■ Problem requirements:
Rescale the material between the lines holding "The image size is (982, 603)." and "click(1062, 169)", inclusive: reproduce every one of those lines, requests included, multiplying each coordinate in the answers by 0.3 and rounding to whole numbers, with halves rounded up. Leave the numbers in the requests unchanged, and give only those lines.

◆ ◆ ◆ ◆ ◆

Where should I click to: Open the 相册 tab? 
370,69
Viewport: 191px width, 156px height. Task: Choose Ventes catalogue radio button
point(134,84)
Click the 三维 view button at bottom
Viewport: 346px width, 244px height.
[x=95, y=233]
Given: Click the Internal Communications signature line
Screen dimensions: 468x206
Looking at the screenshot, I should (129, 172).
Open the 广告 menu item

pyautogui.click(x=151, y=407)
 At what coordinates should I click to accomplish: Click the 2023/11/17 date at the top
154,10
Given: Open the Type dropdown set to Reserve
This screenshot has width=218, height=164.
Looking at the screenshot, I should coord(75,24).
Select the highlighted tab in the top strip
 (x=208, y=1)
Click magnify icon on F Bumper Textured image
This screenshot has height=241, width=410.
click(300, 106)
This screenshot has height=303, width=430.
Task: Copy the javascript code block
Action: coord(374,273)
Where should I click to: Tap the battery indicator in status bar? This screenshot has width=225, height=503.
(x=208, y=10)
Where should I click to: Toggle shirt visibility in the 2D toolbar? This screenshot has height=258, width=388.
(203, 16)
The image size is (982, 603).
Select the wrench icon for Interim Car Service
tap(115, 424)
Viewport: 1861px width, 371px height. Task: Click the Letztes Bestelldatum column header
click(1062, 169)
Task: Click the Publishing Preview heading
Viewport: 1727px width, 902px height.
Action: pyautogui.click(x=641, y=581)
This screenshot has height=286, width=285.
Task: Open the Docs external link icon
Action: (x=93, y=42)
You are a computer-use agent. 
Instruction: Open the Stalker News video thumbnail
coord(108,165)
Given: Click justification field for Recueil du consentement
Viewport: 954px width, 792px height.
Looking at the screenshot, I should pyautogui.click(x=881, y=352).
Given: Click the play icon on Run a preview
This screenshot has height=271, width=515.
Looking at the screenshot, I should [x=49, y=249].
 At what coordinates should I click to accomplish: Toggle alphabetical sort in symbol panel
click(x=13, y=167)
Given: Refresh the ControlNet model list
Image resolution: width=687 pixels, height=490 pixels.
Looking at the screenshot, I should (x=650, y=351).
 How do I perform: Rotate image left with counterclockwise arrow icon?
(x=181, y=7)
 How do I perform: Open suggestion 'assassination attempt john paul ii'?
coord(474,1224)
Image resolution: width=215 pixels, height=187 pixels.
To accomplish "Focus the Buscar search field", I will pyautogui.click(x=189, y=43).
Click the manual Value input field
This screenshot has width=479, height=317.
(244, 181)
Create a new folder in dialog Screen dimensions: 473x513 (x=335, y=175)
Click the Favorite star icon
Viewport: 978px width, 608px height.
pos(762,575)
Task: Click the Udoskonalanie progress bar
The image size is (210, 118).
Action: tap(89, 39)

◆ ◆ ◆ ◆ ◆

■ Exercise answer:
The image size is (982, 603).
Select the wrench icon for Interim Car Service
tap(35, 127)
Viewport: 1861px width, 371px height. Task: Click the Letztes Bestelldatum column header
click(319, 51)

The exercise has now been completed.